The consolidated semi-annual financial statements of the Züblin Group have been prepared in accordance with IAS 34 “Interim Financial Reporting” and with Art. 17 of the SIX Swiss Exchange Directive on Financial Reporting. The consolidated semi-annual financial statements do not contain all of the information and notes that are required at the financial year-end and should therefore be read along with the consolidated annual financial statements for the Züblin Group for the financial year ending 31 March 2018.

The consolidated semi-annual financial statements for the Züblin Group as of 30 September 2018 were approved by the Board of Directors on 14 November 2018.

2.2 Amendments to accounting principles

2.2.1 Amendments implemented in the current financial year

The same accounting and valuation principles as for the consolidated annual financial statements as of 31 March 2018 apply to the presented consolidated semi-annual financial statements.

Since 1 April 2018 the following standards and interpretations have to be applied:

 

 

 

– IFRS 9: Financial Instruments

 

from 1.1.2018

– IFRS 15: Revenue from Contracts with Customers

 

from 1.1.2018

– Clarifications to IFRS 15: Revenue from Contracts with Customers

 

from 1.1.2018

– IFRS 2 (rev.): Classification and Measurement of Share-based Payment Transactions

 

from 1.1.2018

– IFRS 4 (rev.): Applying IFRS 9 Financial Instruments with IFRS 4 Insurance Contracts

 

from 1.1.2018

– Improvements to IFRS Cycle 2014-2016

 

from 1.1.2018

– IAS 40 (rev.): Transfers of Investment Property

 

from 1.1.2018

– IFRIC Interpretation 22: Foreign Currency Transactions and Advance Consideration

 

from 1.1.2018

None of the above amendments, interpretations and improvements had any material impact on the consolidated semi-annual financial statements. 

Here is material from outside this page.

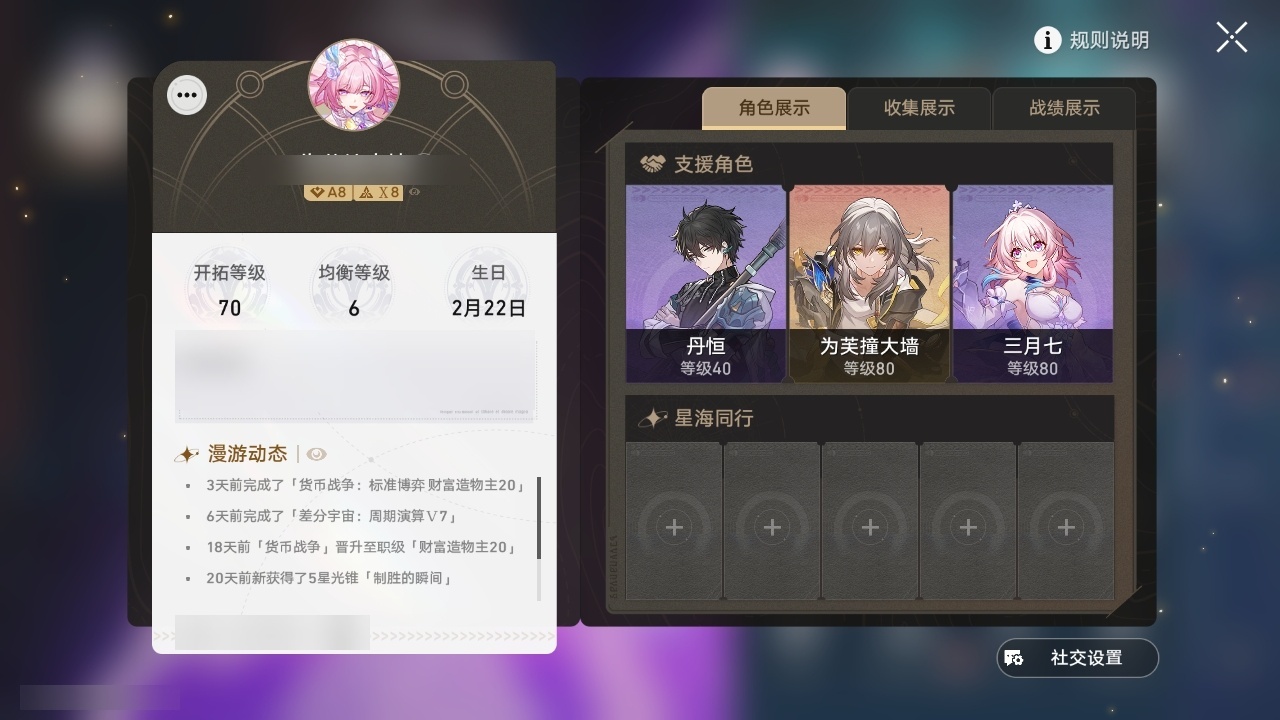Image resolution: width=1280 pixels, height=720 pixels.
Task: Toggle the small eye beside the badges
Action: pyautogui.click(x=414, y=192)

As the Züblin Groupʼs portfolio does not include any development real estate held for sale and Züblin generates its operating income only with the letting of commercial real estate, the new IFRS 15 standard had no impact on the revenue and profit realization of Züblin.

IFRS 9 regulates the recognition and measurement of financial assets and liabilities as well as the accounting for hedging relationships and supersedes the previous IAS 39 standard. The reduction in the number of categories of financial instruments, the change from an incurred loss model to an expected credit loss model as well as the revision of the rules for the hedging relationships are the central points of the changes.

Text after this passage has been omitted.